There’s a running bit here about how people — or civilizations — only really change when threatened with extinction or destruction, and you would think that a movie that allegedly is all about pushing humanity to that precipice would actually feel like it was teetering on some kind of, you know, precipice, instead of feeling like it was reading from some sort of instructional manual for “How to Make an Alien Invasion Movie That Doesn’t Rock the Status Quo.” The movie uses that actual word, precipice, and it’s a good word, but it has to be more than a word: it has to be a mood. Just like the original Day the Earth Stood Still, back in 1951, was both about an alien who arrives and threatens to exterminate us all unless we disarm nuclearly, and was simultaneously, via that alien-threat theme, a metaphor for the genuine threat of extinction via nuclear war, so this update is both about an alien who arrives and announces that we are scheduled for immediate extermination because we’re killing the biosphere and all the other innocent creatures who depend upon it and we must be stopped, and simultaneously a metaphor for our actual destruction of our environment.

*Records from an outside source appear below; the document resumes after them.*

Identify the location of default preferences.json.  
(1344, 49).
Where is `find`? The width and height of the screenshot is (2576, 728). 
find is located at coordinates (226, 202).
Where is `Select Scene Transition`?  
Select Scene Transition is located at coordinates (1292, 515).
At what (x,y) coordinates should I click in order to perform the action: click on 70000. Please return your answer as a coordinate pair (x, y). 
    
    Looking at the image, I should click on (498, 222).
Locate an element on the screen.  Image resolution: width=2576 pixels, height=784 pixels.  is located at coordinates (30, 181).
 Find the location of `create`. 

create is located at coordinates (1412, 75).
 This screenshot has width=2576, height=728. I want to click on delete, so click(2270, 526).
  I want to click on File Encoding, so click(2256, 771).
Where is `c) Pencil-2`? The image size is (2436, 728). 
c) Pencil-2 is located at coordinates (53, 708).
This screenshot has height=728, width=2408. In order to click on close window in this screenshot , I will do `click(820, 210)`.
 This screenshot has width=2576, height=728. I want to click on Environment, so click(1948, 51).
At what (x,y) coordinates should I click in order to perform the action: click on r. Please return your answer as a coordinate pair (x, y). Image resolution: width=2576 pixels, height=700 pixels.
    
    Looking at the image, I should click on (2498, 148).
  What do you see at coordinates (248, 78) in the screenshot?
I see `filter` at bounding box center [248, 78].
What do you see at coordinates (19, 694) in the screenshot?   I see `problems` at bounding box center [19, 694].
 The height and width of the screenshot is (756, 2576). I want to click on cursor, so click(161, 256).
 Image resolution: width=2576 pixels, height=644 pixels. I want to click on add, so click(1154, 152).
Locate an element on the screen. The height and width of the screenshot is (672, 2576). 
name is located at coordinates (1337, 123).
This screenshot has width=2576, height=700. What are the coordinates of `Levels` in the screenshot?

Or at least it thinks it is thusly metaphoric. So it should feel like friggin’ Soylent Green or something, all boiling heat and the oceans dying and starving people feeding on the corpses of the dead. Or it could at least throw a melting-icecap bone our way, maybe some drowning polar bears.
Instead, this is The Day the Earth Barely Even Notices We’re on the Brink of Doom, and Why Don’t Those Damn Hippies Just Shut Up About Global Warming Already? Sure, all those rioting people in the streets on the news on the TVs in the background appear to have noticed that a big-ass alien swirly sphere has landed in New York’s Central Park, but I’ll be damned if there’s any indication that those rioters understand why the aliens prefer to save the planet over us… or any indication why the audience watching the film should understand it, either. Nope, it’s all widescreen TVs for those news reports and trigger-happy armies shooting at the ambassador from another freakin’ planet and product placement for crap no one needs and rest stops at McDonald’s for a conference about whether the humans are worth saving or not. In a movie that evinced any sign of self-awareness whatsoever, I’d call all this — particularly the McDonald’s bit — ironic, but if anyone here understands that rampant consumerism and a fast-food culture is part and parcel of the Earth-killing business, there’s no sign of it.
Klaatu (Keanu Reeves: Street Kings, A Scanner Darkly), the ET who gets potshot at the beginning of the film, gets it: “Your problem is not technology. Your problem is you.” Be nice if updating screenwriter David Scarpa (The Last Castle) or director Scott Derrickson (The Exorcism of Emily Rose) got this, instead of becoming examples of it. What, the end of human civilization isn’t enough, they have to throw in a wildly unnecessary subplot about a sad child? (The kid is played by Jaden Smith [The Pursuit of Happyness], who is Will Smith and Jada Pinkett’s son, and he truly is totally adorable, but still…) Is his contentious relationship with his stepmother (Jennifer Connelly: Reservation Road, Blood Diamond) meant to be representative of how unbelievably fucked up humanity on the whole has gotten? If so, never fear: all we need is a good cry and a hug and maybe some McDonald’s french fries to make the boo-boos go away. If only.
If movie had any balls at all, and genuinely wanted to shake us up and make us reconsider our ways, it would begin where it ends. I won’t tell you what happens in the end (hint: it’s stolen from one of the best ongoing science fiction book series of the moment), but it’s at once an awesome demonstration of the aliens’ power and resolve (and should have been their first solution, actually, to the Human Problem, rather than wiping us out) and the start of the real story. It’s the most extreme of ways out for the mess we’ve made of the planet, but that’s what could have made for a truly gripping, truly dramatic science fiction tale. The one we got is, alas, instantly forgettable, and completely useless if it had any hope of saving Earth from us.